Operating Peloton Clusters
Installation
Upgrades
Monitoring
Metrics
Alerts
Dashboards
Host Maintenance
A compute workload can be subject to host level disruption: either voluntary (e.g. HW maintenance, kernel upgrade) or involuntary (e.g. HW failure, kernel panic, NFS mount failure), which make it necessary to handle host level disruption on the scheduler side in order to not disturb the affected workload and reach the job level goal state. This scheduler behavior can be defined as putting compute hosts in “maintenance mode”.

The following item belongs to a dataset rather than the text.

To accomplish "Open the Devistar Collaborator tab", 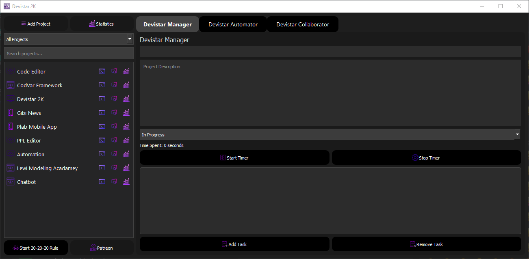I will point(302,24).
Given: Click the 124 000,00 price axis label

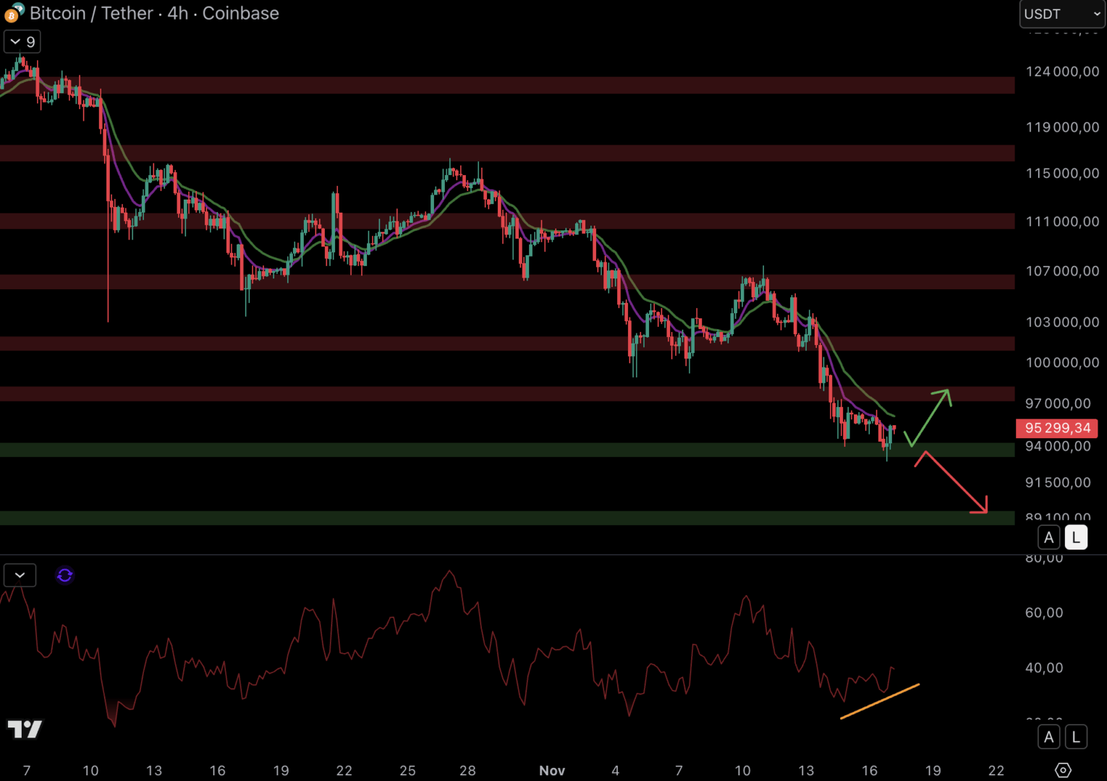Looking at the screenshot, I should [x=1061, y=72].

Peloton host maintenance ensures graceful termination of tasks before putting the hosts into maintenance.
Peloton Host States
At any given point of time, a host will be in one of the following
states
* HOST_STATE_UP
- The host is healthy. Tasks can be scheduled on the
host.
* HOST_STATE_DRAINING
- The host is being drained. There will be no
further placement of tasks on the host. The tasks running on the
host are being rescheduled.
* HOST_STATE_DRAINED
- The host has been drained of all tasks.
* HOST_STATE_DOWN
- The host has been removed from the cluster and
is ready for maintenance operations (HW repair/replacement, kernel
upgrade etc.)
Architecture
Peloton makes use of Mesos Maintenance Primitives to perform maintenance on hosts. The image below shows the interaction between Peloton and Mesos Master.

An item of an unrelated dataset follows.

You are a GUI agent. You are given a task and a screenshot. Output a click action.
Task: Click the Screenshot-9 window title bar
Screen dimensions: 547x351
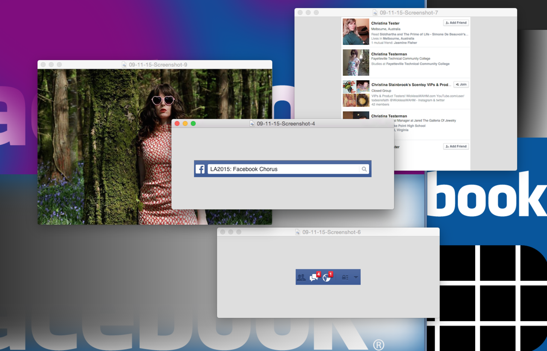pos(155,65)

- The ‘Operator’ will request Peloton to put a list of hosts H into maintenance.
- Peloton constructs a maintenance schedule as a JSON document and
posts it to the Mesos Master /maintenance/schedule HTTP endpoint (A
maintenance schedule consists of one or more maintenance windows. A
maintenance window has a list of hosts and an unavailability
window -
). - Mesos Master will rescind all existing offers from affected agents and send out ‘Inverse offers’. This ensures no further placement of task on the affected agents.
- Peloton starts rescheduling the tasks placed on the affected
agents, doing the following steps until all hosts in the list are
in HOST_STATE_DOWN:
- Select a task for rescheduling. The selected task is killed and relaunched on another host. The rescheduling model will be similar to the preemption model.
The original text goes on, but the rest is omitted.